Michel Favreau

Notre quartier de Bacalan est marqué par la vie des dockers qui y résidaient. L’un d’eux, Michel Favreau, un prêtre-ouvrier qui a consacré sa vie aux pauvres est aujourd’hui considéré comme le « saint » de Bacalan.

 

Une rue de Montaigu, des Herbiers et de Bordeaux porte son nom. Trois lieux où a vécu Michel Favreau, prêtre-ouvrier décédé accidentellement le samedi 7 avril 1951, à 8 h, sur le bassin à flot n° 2 des quais de Bordeaux. Les freins de la grue 162 n'ont pas fonctionné et les 46 madriers de la palanquée sont tombés sur le jeune docker. Blessé à la tête, il décédera en arrivant à l'hôpital Saint-André : il avait 29 ans.

 

Michel Favreau est né à Montaigu, en 1922. « Michel était un excellent petit écolier », se souvient son instituteur. « Je serai pape ou colonel de zouaves », répète Michel, enfant. Une scolarité qu'il poursuit au collège Richelieu puis au petit séminaire de Chavagnes. « Un boute-en-train, malicieux mais très franc », notent ses professeurs.

 

Un prêtre-résistant

Pendant la Seconde Guerre mondiale, il s'occupe des Cœurs vaillants, et est aussi résistant : « Nous avons transporté dans une brouette, sous des débris de légumes, revolvers, fusils de chasse, balles... », se souvient sa sœur Denise. Jacques Chaigneau, Raymond Parpaillon, des résistants montacutains sont ses copains.

 

En 1945, il est nommé prêtre par Mgr Cazaux. Il commence son ministère aux Herbiers.
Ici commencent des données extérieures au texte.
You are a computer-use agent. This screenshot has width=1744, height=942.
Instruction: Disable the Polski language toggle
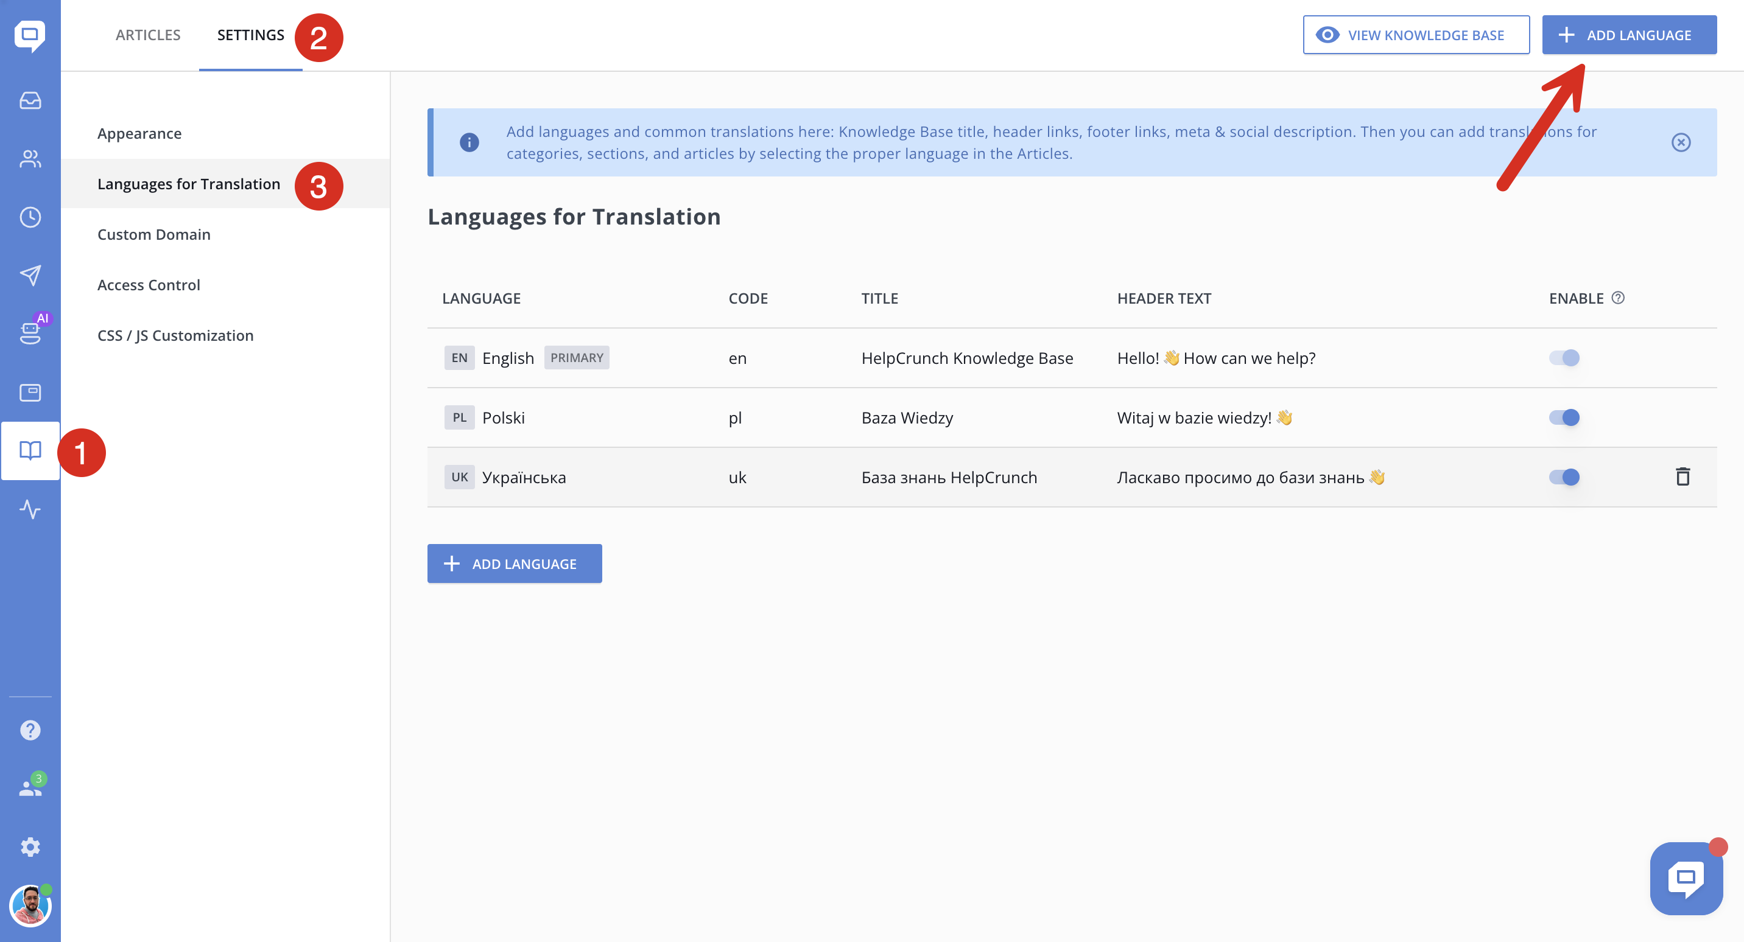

Le jeune vicaire est résolument tourné vers les plus pauvres et les plus démunis : il accueille à la cure les sans-logis au grand dam de la bonne Eugénie ! Il donne son linge propre et se contente de chemises élimées. « T'as besoin de souliers, prends les miens ! »

 

Pourtant, Michel aspire à une autre mission, au cœur des masses déchristianisées. « Un prêtre fonctionnaire est un traître. » Et en septembre 1949, il rejoint la jeune Mission ouvrière de Bordeaux. Matelot puis docker, il supporte la pénibilité du travail. « Son vieux béret troué est enfoncé sur son visage creusé par la fatigue », raconte un équipier.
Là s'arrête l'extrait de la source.